Fig. 4: PZL-A stimulates mtDNA synthesis and OXPHOS activity in patient cells.
From: Small molecules restore mutant mitochondrial DNA polymerase activity
a, Schematic illustration of the mtDNA depletion and recovery experiment. Drawing by Jennifer Uhler (copyright holder). b–d, mtDNA depletion and repopulation in wild-type (b), POLGA467T/G848S (c) and POLGW748S/R232H fibroblasts treated with 50 ng ml−1 EtBr for 4 days. PZL-A and vehicle were added after EtBr removal. mtDNA was quantified at the indicated time points (mean ± s.d.; n = 3 biological replicates). e, Dose-dependent recovery of mtDNA in POLGA467T/G848S mutant cells after 7 days of EtBr treatments (50 ng ml−1), followed by recovery for 10 days. PZL-A was added at the indicated concentrations after removal of EtBr. Southern blot analysis after BamHI digestion was used to detect mtDNA and 7S DNA. Nuclear 18S rDNA was used as a loading control. f, As in e, but with POLGW748S/R232H mutant cells, 4 days of EtBr treatments and recovery for 5 days. g, PZL-A (1 μM) stimulates mtDNA synthesis in intact mitochondria isolated from patient-derived fibroblasts. DNA synthesis was monitored by incorporation of radiolabelled dCTP. VDAC was used as a loading control. h, Immunoblot analysis of OXPHOS complex subunits in mutant fibroblasts after 7 days recovery. PZL-A (1 μM) increased NDUFB8 (complex I (CI)), UQCRC2 (complex III (CIII)) and COXI (complex IV (CIV)) levels, whereas SDHB (complex II (CII)) and ATP5A (complex V (CV)) remained unchanged.
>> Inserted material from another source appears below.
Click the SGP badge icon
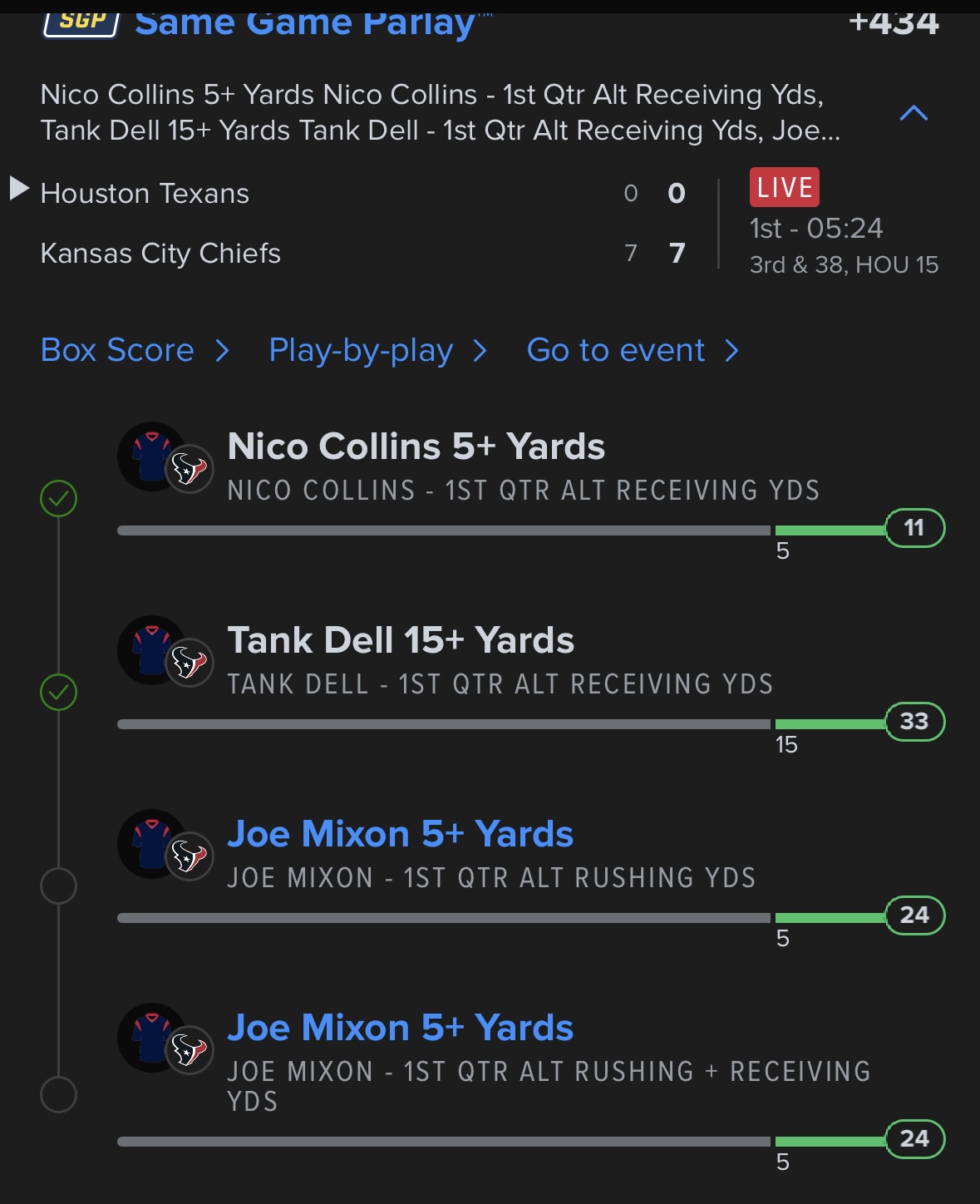Viewport: 980px width, 1204px height. click(x=81, y=21)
Tubulin was used as a loading control. i–k, Mitochondrial respiration in fibroblast cells treated as in a. A Seahorse XFe96 pro extracellular flux analyser was used to measure basal respiration (i), maximal respiration (j) and ATP production (k) after 7 days of recovery. Data are mean ± s.d. (n = 3 biological replicates). Unpaired two-tailed Welch’s t-tests were used to determine P values. Blots in e–h are representative of n = 2 independent experiments. For source data of gels and blots in e–h, see Supplementary Fig. 8.